The battle was lost, and the war began.
Members of the cryptocurrency industry have been so busy reading and re-reading 1997’s The Sovereign Individual that they convinced themselves they could get away with waiting until nation states were just some sort of contract on the internet — or whatever that book is trying to say. That idle delusion hit the wall this July when the U.S. House of Representatives began arrangements to squeeze the industry for $28B in revenue to help ease passage of President Joe Biden’s $1T infrastructure bill.
How do we put this? The industry flipped out.
Crypto leaders believed the language reflected a poor understanding of the technology, requiring miners, developers, and other participants not directly involved in the markets to collect and report client information they were ill equipped to handle (or didn’t, on any level, even have).
Battle lines were drawn! Caravans lobbied! There were tweets! A minor cottage industry in t-shirts that said “shadowy super coder” was born!
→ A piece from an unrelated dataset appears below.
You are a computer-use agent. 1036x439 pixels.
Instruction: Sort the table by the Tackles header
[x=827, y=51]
The campaign was an abysmal failure. The drama faded, and the language passed basically intact. But the Treasury promised it wouldn’t be ridiculous and there would be some relief for crypto ventures as the law was implemented.
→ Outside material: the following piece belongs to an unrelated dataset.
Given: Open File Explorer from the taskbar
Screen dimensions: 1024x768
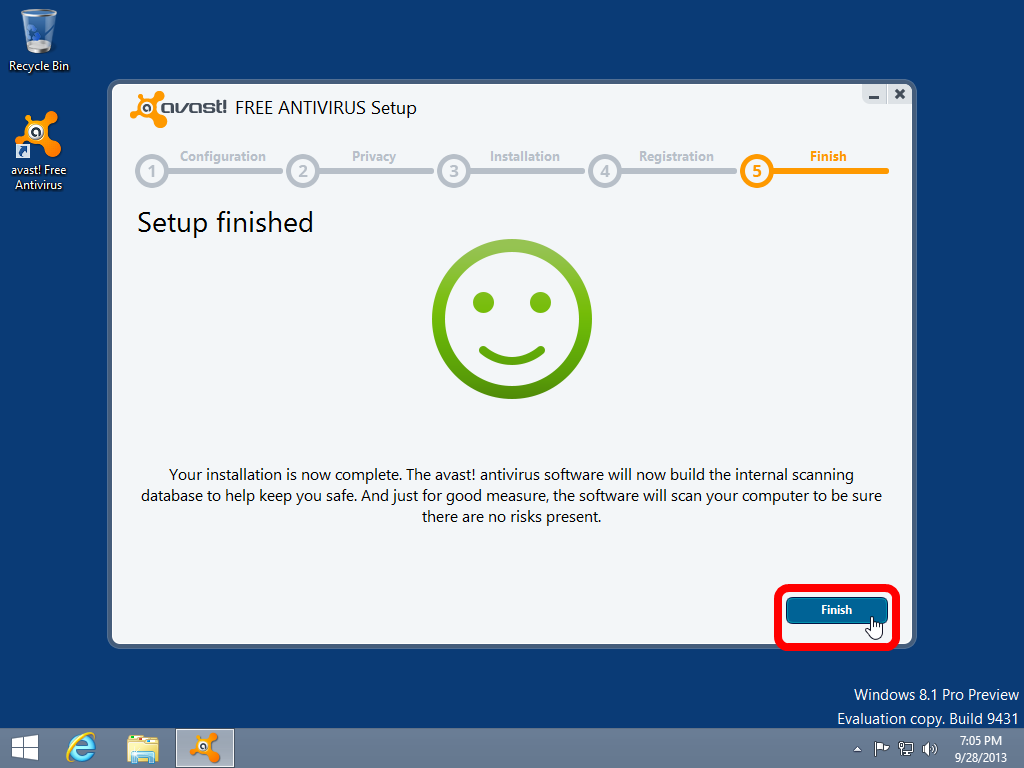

But something changed. An army formed and is now ready to fight. It was as if the industry all of a sudden woke up and got politics. Not everyone wanted to approach the controversy the same way, but that’s OK. The point is that crypto’s denizens are showing up in the real world now, in the places where we collectively make decisions about society.
This has manifested in all kinds of ways. First we started to see the stirrings of grass roots organization. NFTs funded advocacy groups. Broadsides were penned.
A major DAO started looking at how its very operations could begin convincing the world that crypto is actually good, very good.
One entrepreneur even said he was going to run for the U.S. Senate (is he though?)
Now Republican House Members are typing out “gm” on Twitter, stirring hope that lawmakers finally get it. It wouldn’t be fair to say that crypto had been absent from Washington. CoinCenter, the Blockchain Association, and the Chamber of Digital Commerce have been there for years. But it became a bit less secondhand, and the intensity cranked up in 2021.
Round One went to the U.S. Congress. The next several rounds are likely to look very different. If there’s one kind of terrain crypto denizens navigate well it’s an adversarial environment where no one trusts each other.